Writing Center associates Daniel Block and Sophia Beal, both graduate students themselves, help dissertation writers talk through their ideas as a way to get past writer’s block. Credit: John Abromowski / Brown University

A cure for the dissertation blues

A new program developed by the Graduate School and the Writing Center helps Ph.D. students stop researching and start writing.
By Elaine Beebe  |  February 19, 2009  |  Email to a friend

ABD: It sounds like a virus, doesn’t it?

Shorthand for “all but dissertation,” ABD is a common affliction among graduate students, who can become so engulfed in research that they can’t write their required capstone thesis. Its cause is logical: Those who pursue graduate degrees are excited by the act of research – the exploring, interviewing, laboratory work, reading, and interpreting. Leaving behind that heady process in order to write can be like slamming into a brick wall.

Bonde: Dedicated support for dissertation writers.:   Bonde: Dedicated support for dissertation writers. With funding and impetus from the Graduate School, Brown’s Writing Center has developed a cure – or at least a palliative – for ABD. The Dissertation Writing Project is a pilot program to guide graduate students through the fraught transition from research to writing. The program, new this year, provides a writing workshop each semester and three mentors who meet individually with students. Forty-two students turned out for last semester’s first workshop.

“When I hold office hours, I hear things,” says Dean of the Graduate School Sheila Bonde. “[Students find it] hard to go to an advisor and say, ‘I’m stuck.’’ By providing dedicated writing resources for the dissertation process, Bonde adds, “the Graduate School is saying, ‘We value this.’”

Writing Center director Douglas Brown agrees. “While the Writing Center has always been available to those seeking help,” he says, “I think Sheila Bonde and Valerie Wilson” – the Graduate School’s associate dean for recruiting and professional development – “wisely recognized that some graduate students who very much needed this kind of help were not seeking it out.”

One major challenge, says dissertation mentor and Writing Center associate Sophia Beal, is to impart this pearl of wisdom: “At some point you need to stop researching and start writing.

Writing Center director Doug Brown: Reaching out.:   Writing Center director Doug Brown: Reaching out. “Graduate students often feel that they need to keep researching to gather more knowledge,” says Beal, herself a Ph.D candidate in Portuguese and Brazilian studies, “when they could actually start writing. The research can become a form of procrastination.”

Beal starts a typical hour-long workshop by asking students what they'd like to work on. “We might just brainstorm about how to articulate an argument and break it into sub-arguments. Or, a student might bring a draft, which we read together.”

“At the start of each session, I emphasize that I'm reading as a colleague would,” says dissertation mentor Daniel Block. “That is, I don't have ‘the answers.’ Rather, I hope to serve as an intelligent non-expert and a sounding board for their ideas.”

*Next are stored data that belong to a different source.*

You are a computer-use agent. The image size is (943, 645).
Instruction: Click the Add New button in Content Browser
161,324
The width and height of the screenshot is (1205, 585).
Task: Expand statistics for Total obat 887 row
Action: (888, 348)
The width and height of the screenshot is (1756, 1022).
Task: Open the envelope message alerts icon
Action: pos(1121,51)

Graduate students often benefit just from talking through their ideas, says Block, a Ph.D candidate in English. “Because research is often an individual activity, talking can help to get ideas flowing and overcome the psychological hurdles that stand in the way of ‘just’ writing.”

Margaret Stevens, a graduate student in American civilization, found the dissertation workshop she attended first semester to be “very welcoming and supportive.” The other students she encountered were “mostly unfamiliar faces and departments, which I liked,” adds Stevens, whose doctoral research explores the relationship between Bolshevik organizations and black radicals in New York City and the Caribbean between World War I and World War II.

Stevens had heard positive feedback from colleagues who had tried the program, so she investigated it for herself. “I thought it could help me give more form to the process of writing the dissertation,” she said.

“I also expected to feel some sense of a scholarly community where openness and honesty was encouraged. This way people could feel vulnerable enough and comfortable enough to share something so personal as one's earliest ‘life’s work’ with others while in the gestation period. And that's where I was, [the] gestation period,” she says. “Sorry, but the birthing analogies are hackneyed for a reason.”

Block and Beal: Teaching time management.:   Block and Beal: Teaching time management. Writing Center associate Sophia Beal hopes that students embarking on their dissertations take away the following skills from the workshops:

• Learn to manage time in a productive way that meshes with your lifestyle.

• Maintain confidence in your writing talents and the worth of your topic.

• Set short-term deadlines and stick to them.

• Be proactive about finishing sections and meeting self-made deadlines, as opposed to waiting for an advisor to provide a deadline.